Kontrak berjangka minyak mentah WTI sempat melonjak ke $102,40 per barel pada hari Senin sebelum memangkas kenaikan, setelah pasukan AS menyerang aset-aset militer di Pulau Kharg akhir pekan lalu ketika konflik di Timur Tengah memasuki pekan ketiga. Presiden AS Donald Trump memperingatkan bahwa infrastruktur energi Iran di pulau tersebut—yang menangani sekitar 90% ekspor minyak negara itu—dapat menjadi sasaran jika Teheran mengganggu lalu lintas melalui Selat Hormuz.
Jalur perairan sempit yang menghubungkan Teluk Persia dengan pasar global itu praktis telah ditutup sejak konflik dimulai, dengan pemimpin tertinggi Iran yang baru berjanji pekan lalu untuk tetap menutup selat tersebut jika permusuhan berlanjut.
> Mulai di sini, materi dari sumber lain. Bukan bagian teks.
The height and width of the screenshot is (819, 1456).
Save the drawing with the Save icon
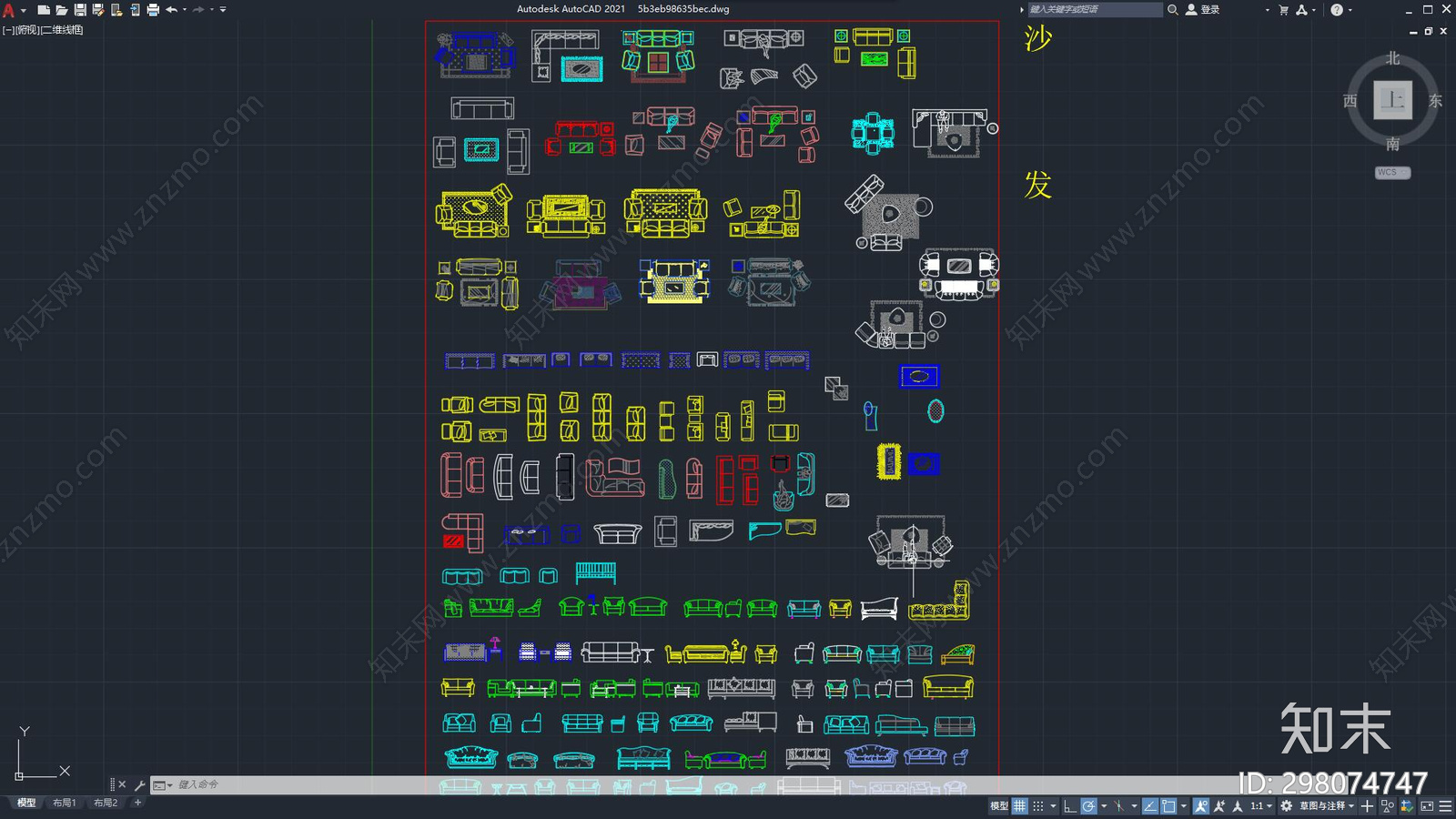[80, 9]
Pada saat yang sama, para trader menimbang laporan bahwa Washington siap mengumumkan koalisi multinasional untuk mengawal kapal-kapal komersial yang melintasi kawasan tersebut.
Menegaskan tekanan terhadap pasokan global, IEA pada hari Minggu menyatakan bahwa minyak mentah dari pelepasan cadangan strategis yang mencapai rekor 400 juta barel pekan lalu akan segera tersedia bagi pembeli di Asia.